Bobby Lee

You might well have seen Bobby Lee on a stage in the last few years as a touring member of Brent Rademaker’s cosmic cowboys GospelbeacH; an association instantly giving him kudos in this neck of the woods. While he actually makes his home in Sheffield there’s a strong indication he dwells in a Joshua Tree, or maybe Sedonia, of the mind, an impression suggested by last summer’s Shakedown In Slabtown, and now further emphasised in this new sequence of Origin Myths.

Shakedown In Slabtown gleaned praise in all the right places, attracting comparisons to J.J. Cale and Bruce Langhorne, involving musicians with Sharron Kraus and Jim Ghedi connections, and would in normal circumstances have found him promoting it on select stages throughout the winter and spring. However given we long waved goodbye to ‘normal circumstances’ there was little for him to do but pivot towards his inner resources and glean what he could from his own personal plague hiatus.

Men come and go, cities rise and fall, whole civilizations appear and disappear – the earth remains, slightly modified. Heartbreaking beauty where there are no hearts to break….I sometimes choose to think, no doubt perversely, that man is a dream, thought an illusion, and only rock is real. Rock and sun.”
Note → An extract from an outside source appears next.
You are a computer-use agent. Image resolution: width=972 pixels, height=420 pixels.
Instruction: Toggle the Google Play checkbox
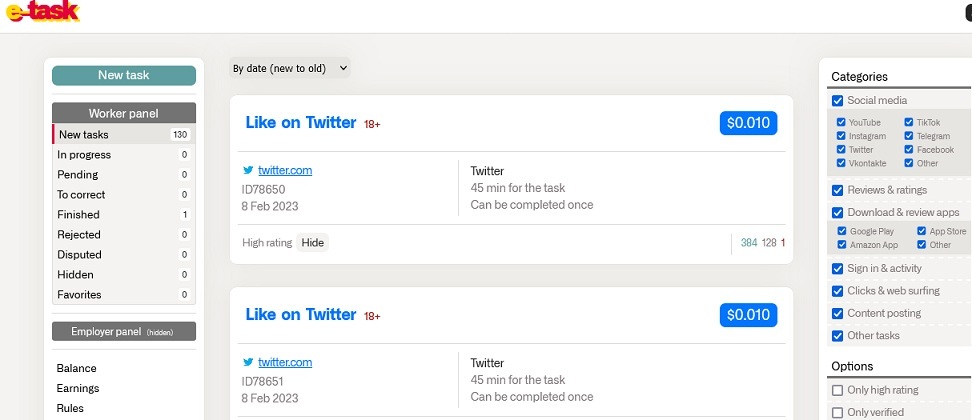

Thus wrote Edward Abbey, the drunken desert mystic, in what might stand as an entirely plausible take on the advent of COVID-19, and its possible consequences. These words function as the underpinning for this brief but compelling set of ‘open sky/scorched earth improvisations’; both cosmic and kosmiche, sometimes skeletal, but ever rich and haunting; making up Origin Myths.

Themes for imaginary westerns when all the actors have long left the screen and the vistas are veiled with a shimmer of heat-haze masking the view to infinity. Recorded to four-track with a dazzling array of instruments – bass, electric, and acoustic guitar, drum machine, organ, dulcimer, lap steel – the tracks melt into other, and you into them, so that repeatedly, of a sudden, you’ll shake yourself from another reverie.

While song-titles serve as mantras; ‘Broken Prayer Stick’, ‘Rule The Summer Clouds’, and ‘Four Skies Above’; you drift in the wake of the wandering strings. Lingering in the tentative repetitions of ‘Looking For Pine And Obsidian’ – which we must be very close to – or following the hoofbeats of the ‘Fire Medicine Man’. Slightly thrown by the more emphatic ‘Impregnated By Drops Of Rainbow’ – a possible escapee from Cafe Exil – ‘The Badger And The Locust’ resumes a calming simplicity before we find our moment of the rose in the ‘Enchanted Mesa’.

At a time when the best escape route is inwards, the faded, worn, and spiralling tracks of Origin Myths present a much-needed map.